TASK REQUIREMENTS:
Retype, with no changes, the lines from the line containing "will [x=342, y=529]." through the last line, including both.

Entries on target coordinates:
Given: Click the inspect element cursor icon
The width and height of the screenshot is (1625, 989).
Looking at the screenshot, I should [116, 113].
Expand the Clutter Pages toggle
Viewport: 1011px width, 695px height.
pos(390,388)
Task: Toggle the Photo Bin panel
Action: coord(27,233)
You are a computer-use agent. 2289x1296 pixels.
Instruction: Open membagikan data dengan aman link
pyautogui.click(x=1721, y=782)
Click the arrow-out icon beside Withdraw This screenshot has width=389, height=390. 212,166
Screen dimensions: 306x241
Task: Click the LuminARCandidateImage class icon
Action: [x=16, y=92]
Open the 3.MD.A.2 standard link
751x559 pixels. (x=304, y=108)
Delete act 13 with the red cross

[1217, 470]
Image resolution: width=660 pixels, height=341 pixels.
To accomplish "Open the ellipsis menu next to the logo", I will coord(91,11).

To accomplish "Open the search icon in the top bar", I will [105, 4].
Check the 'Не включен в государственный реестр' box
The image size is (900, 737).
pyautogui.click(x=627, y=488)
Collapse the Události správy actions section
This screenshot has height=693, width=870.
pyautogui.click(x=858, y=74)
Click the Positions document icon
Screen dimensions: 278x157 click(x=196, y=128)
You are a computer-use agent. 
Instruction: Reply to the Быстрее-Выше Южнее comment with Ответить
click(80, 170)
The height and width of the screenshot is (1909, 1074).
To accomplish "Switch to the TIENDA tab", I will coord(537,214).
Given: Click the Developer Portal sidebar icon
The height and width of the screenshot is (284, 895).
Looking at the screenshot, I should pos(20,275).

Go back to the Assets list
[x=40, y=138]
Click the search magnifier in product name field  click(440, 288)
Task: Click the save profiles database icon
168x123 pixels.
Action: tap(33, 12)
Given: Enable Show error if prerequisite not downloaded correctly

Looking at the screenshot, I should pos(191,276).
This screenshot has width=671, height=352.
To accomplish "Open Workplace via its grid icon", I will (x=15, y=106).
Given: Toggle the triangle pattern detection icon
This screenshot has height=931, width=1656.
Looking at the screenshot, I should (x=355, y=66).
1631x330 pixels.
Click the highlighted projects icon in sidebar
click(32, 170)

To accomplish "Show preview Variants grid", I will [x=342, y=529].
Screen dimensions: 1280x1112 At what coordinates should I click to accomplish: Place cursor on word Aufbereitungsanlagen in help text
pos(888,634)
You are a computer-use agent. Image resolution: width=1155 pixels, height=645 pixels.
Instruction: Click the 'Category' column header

PROBLEM SOLUTION:
To accomplish "Show preview Variants grid", I will [x=342, y=529].
Screen dimensions: 1280x1112 At what coordinates should I click to accomplish: Place cursor on word Aufbereitungsanlagen in help text
pos(888,634)
You are a computer-use agent. Image resolution: width=1155 pixels, height=645 pixels.
Instruction: Click the 'Category' column header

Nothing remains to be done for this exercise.